Recorded data.

== == ==

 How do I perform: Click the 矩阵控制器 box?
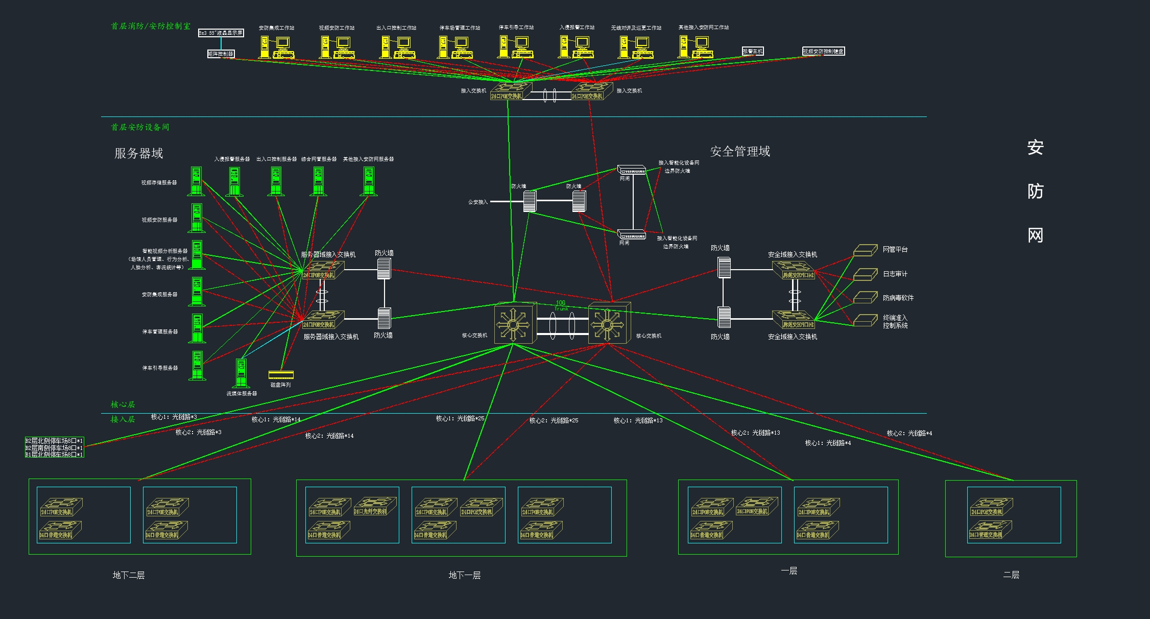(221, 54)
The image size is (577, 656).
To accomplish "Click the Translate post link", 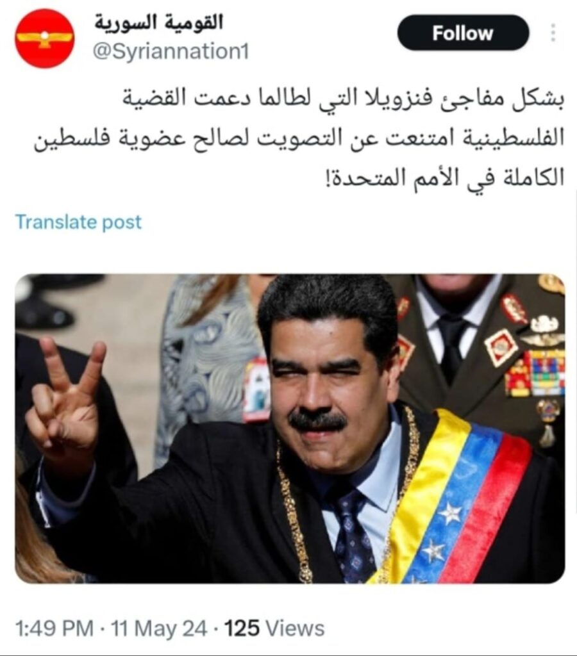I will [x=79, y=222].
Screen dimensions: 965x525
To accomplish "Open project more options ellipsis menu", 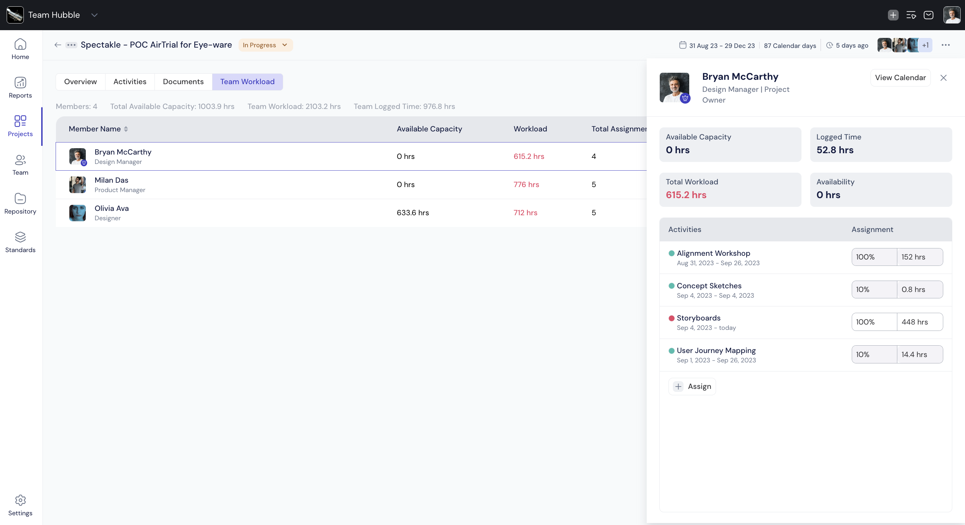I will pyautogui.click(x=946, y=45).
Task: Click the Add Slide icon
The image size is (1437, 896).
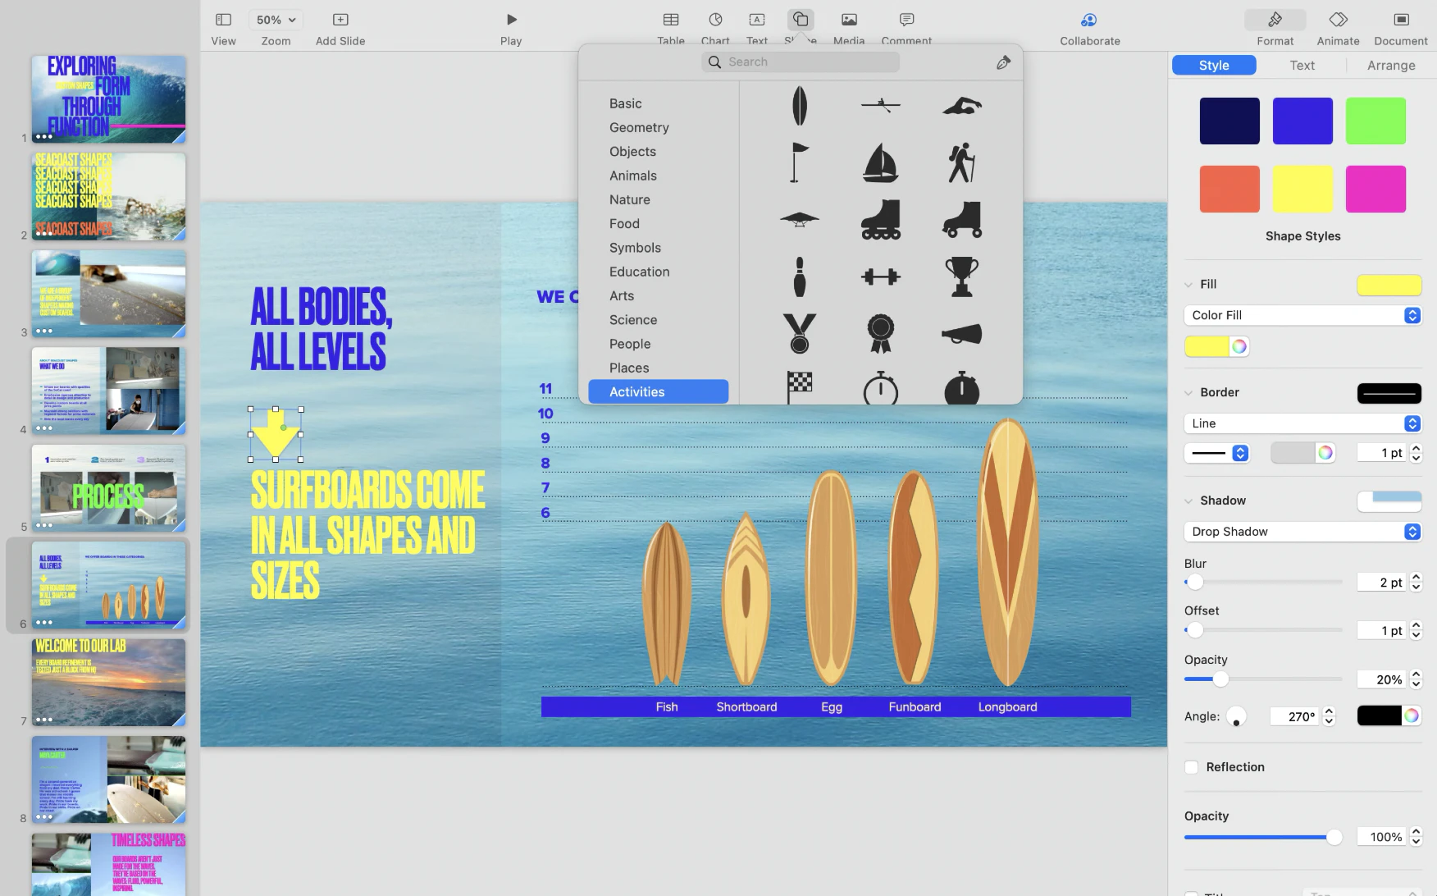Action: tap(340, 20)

== == ==

Aim of the task.
Format everything from the line containing "Task: Click the Add Slide icon" down to the end of the records above as a JSON list of strings, one string per line, with blank lines and the pictures left out.

Completed exercise.
[
  "Task: Click the Add Slide icon",
  "The image size is (1437, 896).",
  "Action: tap(340, 20)"
]